表7不同批次酵母水各组细胞培养液中VEGF、IGF-Ⅰ含量测定结果(n=8)
*P<0.05对纯化水组
5结论:细胞培养液中VEGF、IGF-Ⅰ含量测定结果:实施例1~3与酵母水B对比时HSF的VEGF、IGF-Ⅰ含量随着酵母水中GSH浓度的增加而升高;与不含GSH的纯化水比较差异有统计学意义(P<0.05);实验结果证明,本发明制备的娇兰酵母水具有具有优良的调节人体皮肤成纤维细胞的增殖作用,可应用于抗衰、抗皱的美容护肤化妆品用品中。
实施例7:酵母水化妆品制备实例
(1)酵母精华水的制备,组方如表8所示。
表8
制备工艺:取实施例1制备的酵母水1,加热至50℃,加入甘油、1,3-丁二醇、苯氧乙醇、香兰素,分散均匀,搅拌直至清澈,冷却到35℃即得。
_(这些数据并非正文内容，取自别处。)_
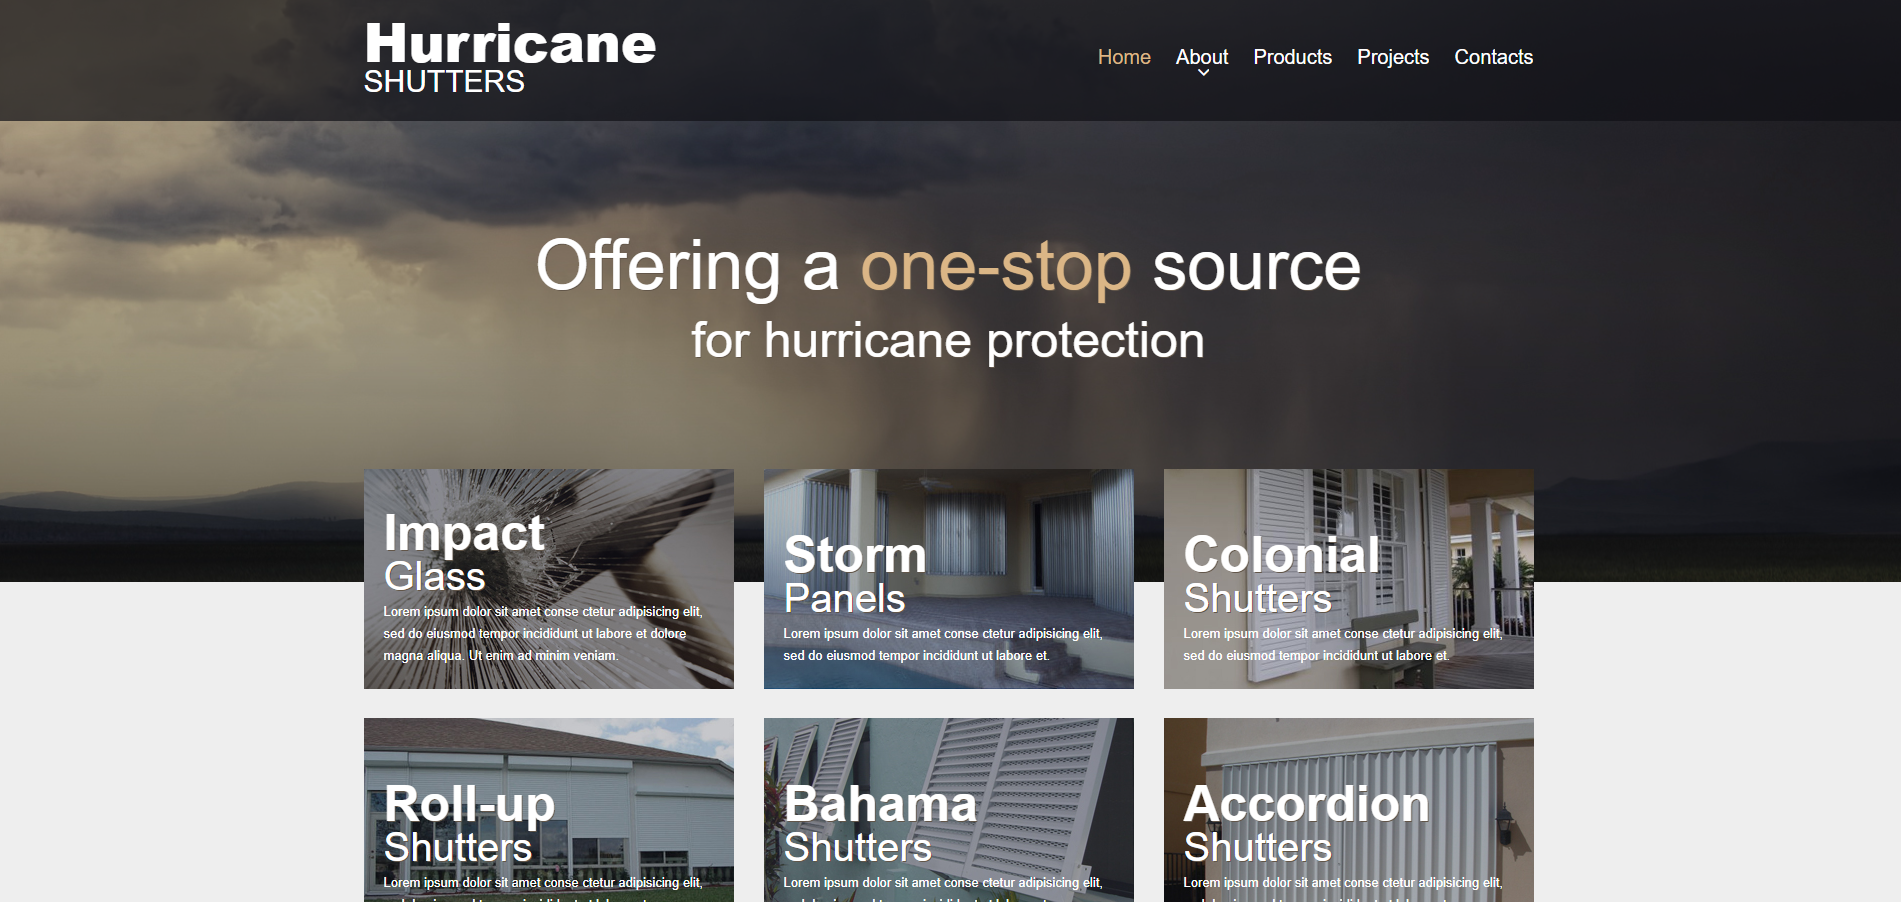Click the "for hurricane protection" subheading
Viewport: 1901px width, 902px height.
point(947,341)
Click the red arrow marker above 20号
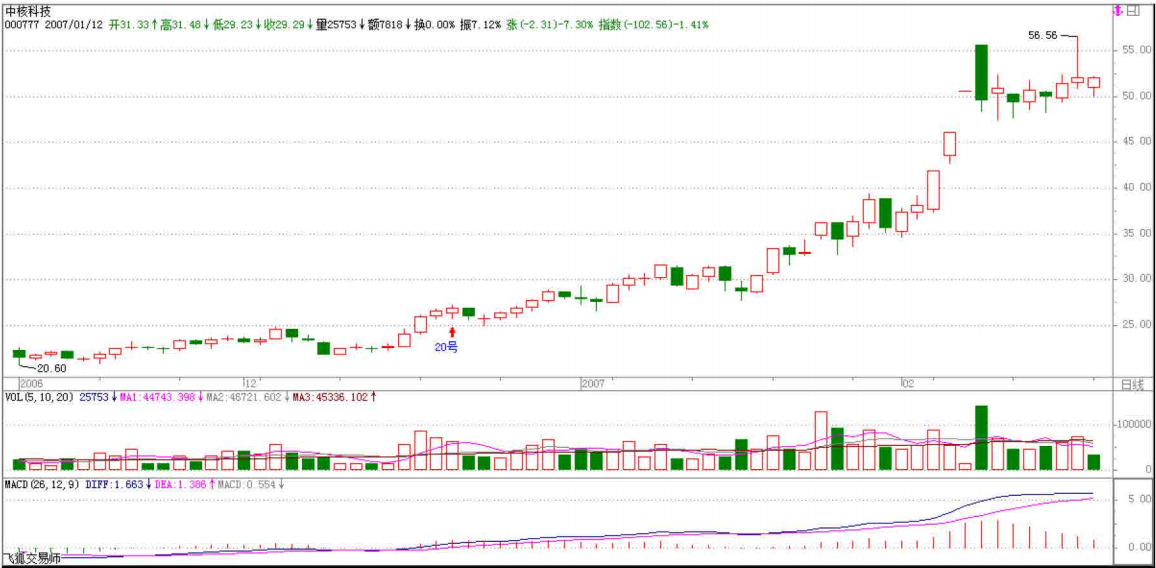 (452, 332)
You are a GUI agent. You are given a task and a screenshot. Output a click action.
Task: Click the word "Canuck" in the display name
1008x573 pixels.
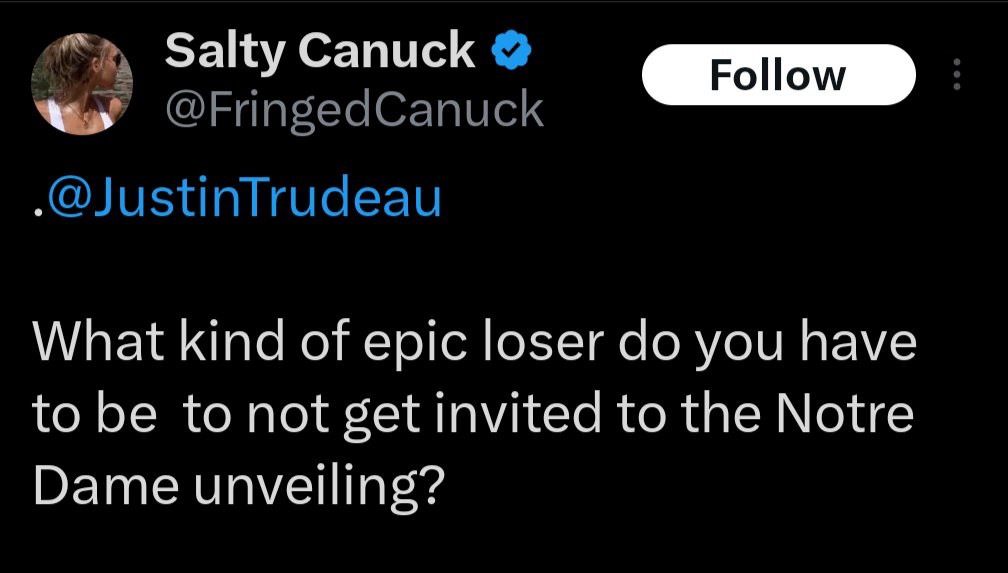(386, 51)
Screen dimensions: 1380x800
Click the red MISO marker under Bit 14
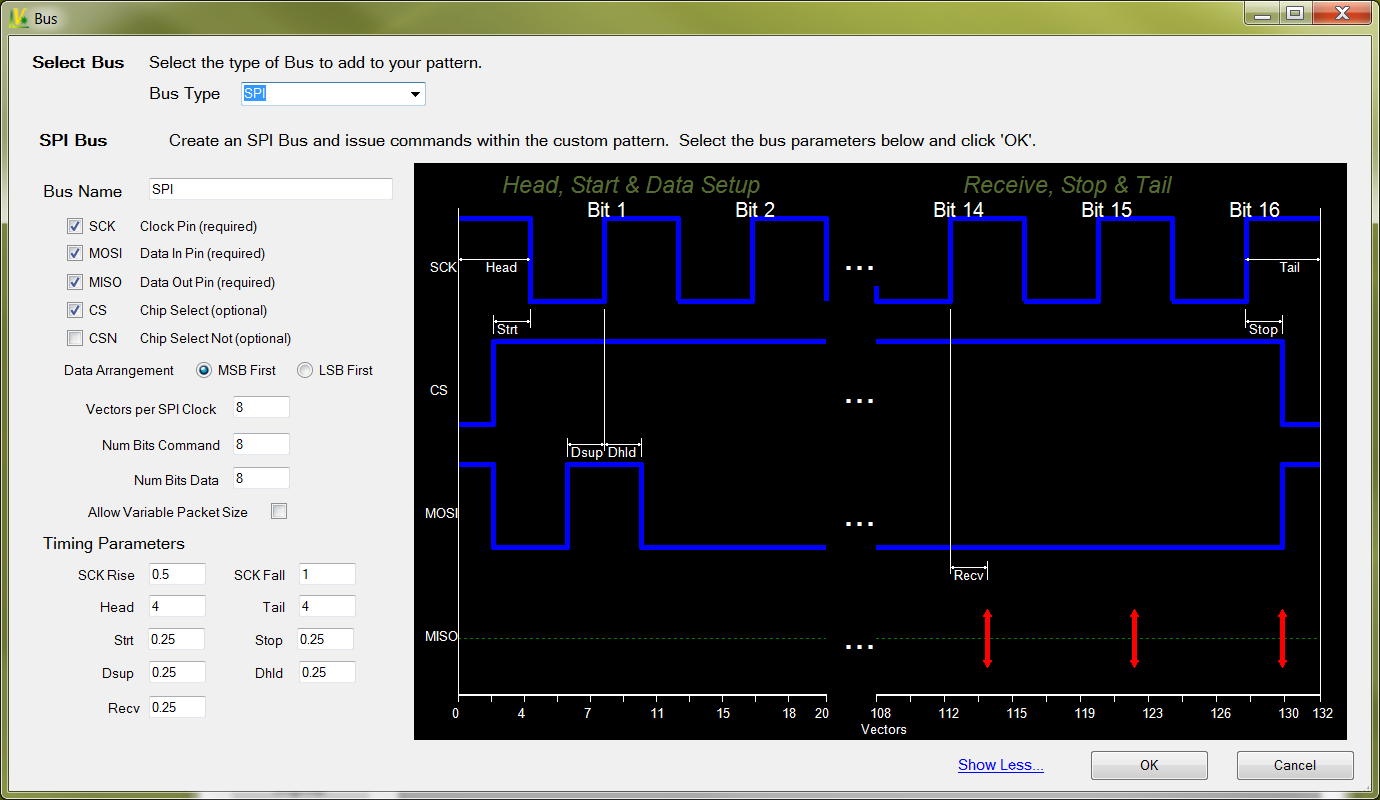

所得酵母精华水气味芳香,质地清澈外观微黄,涂抹后感觉润滑无粘腻感。
⑵面霜的制备,组方如表9所示。
表9
制备工艺:取鲸蜡硬脂基葡糖苷、十六-十八醇、辛酸/癸酸三甘油酯、霍霍巴油、棕榈酸异丙酯、甘油混合加热至80℃,作为A相,保温备用;取实施例1制备的酵母水1,加入汉生胶、卡波940、透明质酸钠、去离子水,混合加热至80℃,分散均匀,作为B相,保温备用;将A相在均质下慢慢加入到预先分散均匀并加热至80℃的B相中,加入环二甲基硅油345均质3分钟,加入氢氧化钠调节pH6-7,搅拌冷却到50℃,加入香精,搅拌、冷却到35℃即得。所得酵母面霜无酵母发酵气味,涂抹后感觉润滑,吸收好。
⑶乳液的制备,组方如表10所示。
表10
制备工艺:取环戊硅氧烷995、凡士林、吐温-80、维生素E醋酸酯、甘油混合加热至80℃,作为A相,保温备用;取美实施例1制备的酵母水1,加入汉生胶、Carbopol Ultrez 10、1,3-丁二醇、去离子水,混合加热至80℃,分散均匀,作为B相,保温备用;将A相在均质下慢慢加入到预先分散均匀并加热至80℃的B相中,均质3分钟,加入三乙醇胺调节pH6-7,搅拌冷却到50℃,加入香精,搅拌、冷却到35℃即得。所得酵母乳液无酵母发酵气味,涂抹后感觉润滑舒适。
⑷眼霜的制备,组方如表11所示。
表11
制备工艺:取实施例1制备的酵母水,加热至50℃,加入1,3-丁二醇、绿茶提取物、乙二胺四乙酸二钠、去离子水,分散均匀,搅拌直至清澈;在搅拌下缓慢加入自乳化硅弹性体凝胶,作为A相,备用;取DC 245、霍霍巴油、维生素E醋酸酯、维生素A棕桐酸酯混合加热至80℃,作为B相,保温备用;将A相在均质下慢慢加入到预先分散均匀并加热至80℃的B相中,均质3分钟,冷却到35℃即得。所得酵母眼霜涂抹后肤感滋润清凉,无眼部刺激感。
⑸啫喱的制备,组方如表12所示。
表12
制备工艺:取实施例1制备的酵母水1,加热至80℃,加入聚丙烯酸、甘油、1,3-丁二醇、岩藻糖、透明质酸钠,搅拌分散均匀,作为A相,备用;取去离子水加入A相、分散均匀,加入三乙醇胺调节pH6-7,搅拌,冷却到50℃加入香精、甲基异噻唑琳酮,搅拌、冷却到35℃即得。所得酵母啫喱涂抹后感觉湿润,无酵母特有气味。
上述实施例为本发明较佳的实施方式,但本发明的实施方式并不受上述实施例的限制,其他的任何未背离本发明的精神实质与原理下所作的改变、修饰、替代、组合、简化,均应为等效的置换方式,都包含在本发明的保护范围之内。